Background: The investigation aims to represent the activity of sarpogrelate, a particular 5-HT (2A) receptor blocker, in reducing myocardial injury prompted by extended haul utilization of D2 agonist drugs in diabetic rats. Dopamine D2 agonists are notable medications in the treatment of Parkinsonism, hyperprolactinemia, and hyperglycemia. An affiliation showed between the enlistment of myocardial injury ailment and long term treatment with dopamine D2 agonist drugs identified with the partial initiation of 5-HT 2a receptors. Methods: Both bromocriptine and cabergoline were managed independently and combined with sarpogelate for about a month to diabetic nephropathy rats. Both tail-cuff blood pressure and BGL were recorded weekly. For all animals, kidney hypertrophy index, serum creatinine, blood urea nitrogen, alanine transaminase, and aspartate transaminase levels were measured after one month of treatment. The severity of the cardiac injury was assessed by the estimation of LDH-1, cardiac troponin I, and TNFα. Triphenyl tetrazolium chloride staining method used to determine experimental myocardial infarction (MI) size. Results: Bromocriptine and cabergoline created a significant reduction in BGL, BP, and kidney hypertrophy index in diabetic nephropathy rats. Administration of bromocriptine, cabergoline, alone, or in combination with sarbogrelate fundamentally diminished blood concentrations of ALP, AST, urea, and creatinine. Bromocriptine and cabergoline alone showed noteworthy ascending of LDH-1, Troponin I, and TNFα1 levels in the serum (p<0.05).
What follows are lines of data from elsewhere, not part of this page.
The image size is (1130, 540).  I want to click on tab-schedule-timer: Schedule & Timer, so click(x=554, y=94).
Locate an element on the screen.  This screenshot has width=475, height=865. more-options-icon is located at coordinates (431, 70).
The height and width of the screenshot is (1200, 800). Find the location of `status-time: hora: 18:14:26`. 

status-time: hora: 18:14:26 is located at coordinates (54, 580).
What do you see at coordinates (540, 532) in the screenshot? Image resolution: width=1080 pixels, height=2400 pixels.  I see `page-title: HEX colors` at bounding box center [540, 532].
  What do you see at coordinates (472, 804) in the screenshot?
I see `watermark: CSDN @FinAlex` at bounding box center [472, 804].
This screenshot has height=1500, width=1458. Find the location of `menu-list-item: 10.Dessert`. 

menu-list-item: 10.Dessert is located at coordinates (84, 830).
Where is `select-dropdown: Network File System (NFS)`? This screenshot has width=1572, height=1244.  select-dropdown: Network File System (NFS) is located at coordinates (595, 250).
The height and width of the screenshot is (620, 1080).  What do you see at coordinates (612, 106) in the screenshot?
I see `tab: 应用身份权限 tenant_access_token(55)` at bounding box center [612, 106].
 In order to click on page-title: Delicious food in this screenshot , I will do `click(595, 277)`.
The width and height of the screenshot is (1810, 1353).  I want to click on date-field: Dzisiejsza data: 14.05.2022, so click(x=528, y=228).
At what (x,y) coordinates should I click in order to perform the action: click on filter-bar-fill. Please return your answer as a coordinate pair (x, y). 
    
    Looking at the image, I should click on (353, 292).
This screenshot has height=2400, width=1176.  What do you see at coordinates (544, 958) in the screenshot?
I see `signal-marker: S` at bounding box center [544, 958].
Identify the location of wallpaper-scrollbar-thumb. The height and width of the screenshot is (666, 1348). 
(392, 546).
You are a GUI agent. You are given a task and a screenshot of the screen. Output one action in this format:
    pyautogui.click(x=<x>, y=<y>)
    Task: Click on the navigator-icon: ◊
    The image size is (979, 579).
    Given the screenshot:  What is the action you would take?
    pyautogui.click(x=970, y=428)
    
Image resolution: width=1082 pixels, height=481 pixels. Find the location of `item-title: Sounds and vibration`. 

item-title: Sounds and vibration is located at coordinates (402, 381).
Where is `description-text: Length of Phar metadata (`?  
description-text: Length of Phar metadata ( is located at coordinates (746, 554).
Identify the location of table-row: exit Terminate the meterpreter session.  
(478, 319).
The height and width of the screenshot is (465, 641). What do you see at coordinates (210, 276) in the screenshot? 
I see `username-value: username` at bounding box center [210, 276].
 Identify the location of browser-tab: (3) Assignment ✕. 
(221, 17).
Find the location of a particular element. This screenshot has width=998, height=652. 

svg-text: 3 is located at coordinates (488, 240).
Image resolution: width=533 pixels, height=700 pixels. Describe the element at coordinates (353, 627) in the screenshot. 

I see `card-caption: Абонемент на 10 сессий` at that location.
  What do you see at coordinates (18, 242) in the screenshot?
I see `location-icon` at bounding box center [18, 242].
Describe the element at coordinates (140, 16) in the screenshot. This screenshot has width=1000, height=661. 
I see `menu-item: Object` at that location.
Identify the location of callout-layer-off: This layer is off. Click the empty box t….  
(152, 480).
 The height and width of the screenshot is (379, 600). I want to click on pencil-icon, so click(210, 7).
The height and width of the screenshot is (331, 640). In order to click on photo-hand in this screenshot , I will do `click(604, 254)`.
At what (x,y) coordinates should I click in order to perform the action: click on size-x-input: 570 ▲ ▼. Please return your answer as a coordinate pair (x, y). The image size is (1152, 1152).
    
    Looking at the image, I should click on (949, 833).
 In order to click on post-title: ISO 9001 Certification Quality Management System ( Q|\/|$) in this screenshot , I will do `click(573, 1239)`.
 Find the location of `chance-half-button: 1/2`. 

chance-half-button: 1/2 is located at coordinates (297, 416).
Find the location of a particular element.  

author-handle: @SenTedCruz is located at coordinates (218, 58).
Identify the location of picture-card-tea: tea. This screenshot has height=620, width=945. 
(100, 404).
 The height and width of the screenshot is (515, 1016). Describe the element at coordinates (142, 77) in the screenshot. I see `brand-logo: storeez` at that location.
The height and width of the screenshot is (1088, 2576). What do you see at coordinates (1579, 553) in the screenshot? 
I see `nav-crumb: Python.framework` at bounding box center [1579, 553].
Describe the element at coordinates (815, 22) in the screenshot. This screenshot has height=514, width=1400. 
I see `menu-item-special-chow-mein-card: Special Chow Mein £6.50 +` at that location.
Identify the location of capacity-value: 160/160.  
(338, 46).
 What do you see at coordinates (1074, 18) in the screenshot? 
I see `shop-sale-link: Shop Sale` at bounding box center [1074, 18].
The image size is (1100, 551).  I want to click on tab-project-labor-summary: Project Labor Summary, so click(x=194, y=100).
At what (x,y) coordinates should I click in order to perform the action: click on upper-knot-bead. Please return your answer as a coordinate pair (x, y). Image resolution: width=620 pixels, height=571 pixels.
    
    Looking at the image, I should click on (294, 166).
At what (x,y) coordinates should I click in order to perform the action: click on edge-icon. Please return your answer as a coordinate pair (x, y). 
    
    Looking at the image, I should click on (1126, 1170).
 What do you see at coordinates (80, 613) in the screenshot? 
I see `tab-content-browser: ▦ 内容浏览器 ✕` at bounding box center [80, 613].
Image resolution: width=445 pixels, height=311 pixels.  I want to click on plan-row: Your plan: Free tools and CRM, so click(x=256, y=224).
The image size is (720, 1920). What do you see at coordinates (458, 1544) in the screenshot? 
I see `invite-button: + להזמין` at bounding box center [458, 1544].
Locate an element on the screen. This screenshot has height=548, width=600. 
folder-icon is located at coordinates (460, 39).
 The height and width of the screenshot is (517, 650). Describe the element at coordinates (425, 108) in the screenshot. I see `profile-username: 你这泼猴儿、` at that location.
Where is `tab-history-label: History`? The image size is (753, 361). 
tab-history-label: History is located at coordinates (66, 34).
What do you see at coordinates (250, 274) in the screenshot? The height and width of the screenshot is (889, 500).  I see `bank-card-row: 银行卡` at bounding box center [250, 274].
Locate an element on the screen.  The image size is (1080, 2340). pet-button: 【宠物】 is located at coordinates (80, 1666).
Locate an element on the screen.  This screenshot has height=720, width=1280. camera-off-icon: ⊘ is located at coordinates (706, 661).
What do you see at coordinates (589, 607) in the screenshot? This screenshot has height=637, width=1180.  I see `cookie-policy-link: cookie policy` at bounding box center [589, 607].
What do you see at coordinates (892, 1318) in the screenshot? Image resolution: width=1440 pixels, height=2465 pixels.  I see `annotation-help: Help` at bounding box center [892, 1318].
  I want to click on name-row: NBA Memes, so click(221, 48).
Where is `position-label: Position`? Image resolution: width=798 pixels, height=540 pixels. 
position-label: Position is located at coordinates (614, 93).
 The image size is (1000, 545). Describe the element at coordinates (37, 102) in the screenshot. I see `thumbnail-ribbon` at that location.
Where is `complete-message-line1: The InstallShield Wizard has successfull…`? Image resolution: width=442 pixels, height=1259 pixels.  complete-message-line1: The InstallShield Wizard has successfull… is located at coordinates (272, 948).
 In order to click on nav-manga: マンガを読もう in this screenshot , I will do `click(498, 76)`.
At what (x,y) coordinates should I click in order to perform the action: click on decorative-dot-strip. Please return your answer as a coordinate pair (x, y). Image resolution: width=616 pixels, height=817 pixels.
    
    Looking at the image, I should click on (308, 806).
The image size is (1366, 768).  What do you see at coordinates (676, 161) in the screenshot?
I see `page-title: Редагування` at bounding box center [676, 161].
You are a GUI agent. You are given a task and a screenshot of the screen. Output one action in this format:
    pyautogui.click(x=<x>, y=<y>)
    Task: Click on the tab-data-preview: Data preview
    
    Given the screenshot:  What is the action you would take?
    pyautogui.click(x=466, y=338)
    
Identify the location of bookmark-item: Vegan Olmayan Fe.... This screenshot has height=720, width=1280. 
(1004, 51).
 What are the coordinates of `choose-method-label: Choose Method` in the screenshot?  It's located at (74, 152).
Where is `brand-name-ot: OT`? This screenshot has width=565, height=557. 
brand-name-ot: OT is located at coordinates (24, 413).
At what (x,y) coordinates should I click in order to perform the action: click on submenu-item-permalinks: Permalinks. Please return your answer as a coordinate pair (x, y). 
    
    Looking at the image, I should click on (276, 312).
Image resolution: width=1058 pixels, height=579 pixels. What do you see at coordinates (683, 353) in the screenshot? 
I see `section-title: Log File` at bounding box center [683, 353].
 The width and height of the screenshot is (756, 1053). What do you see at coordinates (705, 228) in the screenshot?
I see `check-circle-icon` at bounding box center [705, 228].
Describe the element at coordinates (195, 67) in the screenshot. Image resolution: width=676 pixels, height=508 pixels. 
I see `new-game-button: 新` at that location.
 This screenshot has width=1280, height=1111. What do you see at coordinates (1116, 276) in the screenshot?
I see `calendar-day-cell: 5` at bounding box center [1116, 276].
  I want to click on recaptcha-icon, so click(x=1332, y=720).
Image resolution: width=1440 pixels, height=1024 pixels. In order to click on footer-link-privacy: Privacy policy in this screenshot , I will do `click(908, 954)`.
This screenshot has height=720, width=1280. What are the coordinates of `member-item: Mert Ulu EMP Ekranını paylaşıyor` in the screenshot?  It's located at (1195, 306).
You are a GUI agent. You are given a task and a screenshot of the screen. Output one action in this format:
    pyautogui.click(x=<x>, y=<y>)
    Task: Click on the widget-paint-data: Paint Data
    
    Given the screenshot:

Paradoxically, utilizing bromocriptine and cabergoline with sarpogrelate treatment altogether diminished the degree of the myocardial biomarkers in the serum. A mix of bromocriptine or cabergoline with sarpogrelate diminished the level of the myocardial infarct size in the heart assessed utilizing the TTC staining method. Conclusions: The examination exhibited that both bromocriptine and cabergoline could be utilized safely in blend with sarpogrelate for a long duration of treatment for diseases like hypertension and diabetes.

MON-692 Effect of High Salt Diet on Kidney Weight in Neonatal Streptozotocin Induced Noninsulin Dependent Diabetic Rats

Diabetic kidney hypertrophy may contribute to the development of diabetic kidney disease. Hyperglycemia is recognized as a cause for the kidney endangerment. Salt may accelerate progression of kidney disease in diabetes. To further study the effect of high salt intake on kidney disease we used neonatal streptozotocin induced Noninsulin Dependent Diabetic (NIDD) rats fed ad libitum with regular Purina chow and 2% salt Purina chow. Rats in 5 groups were sacrificed at 6 weeks. Each group had 5–7 rats of diabetics on 2% salt and on regular chow and controls on 2% salt and on regular chow. Blood glucose in diabetics on salt ranged between 185±19–576±20 and in diabetics on regular chow 184±20–458±78 mg/dl. Controls on 2% salt 105±8.6–133±10.3 and controls on regular chow 110±8.9 - 130±3.11. Kidney weights in diabetics on salt was 1.85±0.09–2.0±0.06 gr, diabetics on regular chow 1.6±0.04 - 1.56±0.06 controls on salt 1.19±0.03–1.32±0.05 and controls on regular chow 1.23±0.03. Blood glucose in diabetics on salt and on regular chow was higher than in controls p˂0.05 but did not differ between the diabetic groups. Kidney weight was increased in both diabetic groups compared with controls p˂0.05 and was increased in diabetics on salt compared with diabetics on regular chow p˂0.05 at all glucose levels. Controls on salt and on regular chow had similar kidney weights. Also kidney weight relative to body weight was higher in diabetics than in controls p˂0.05 and was higher in diabetics on salt compared to diabetics on regular chow p˂0.05, but there was no difference between controls on salt and controls on regular diet. Kidney % of water was similar in all four groups but protein to kidney DNA ratio was higher in the diabetic groups p˂0.05 confirming the kidney hypertrophy. Insulin sensitivity measured in controls was not different between groups when glucose transport, glucose oxidation and lipogenesis were measured in fat cells showing no effect of salt on insulin sensitivity. We suggest that high salt intake is an additional risk factor for increased kidney weight in NIDDM that is additive to that of the prevailing glycemia.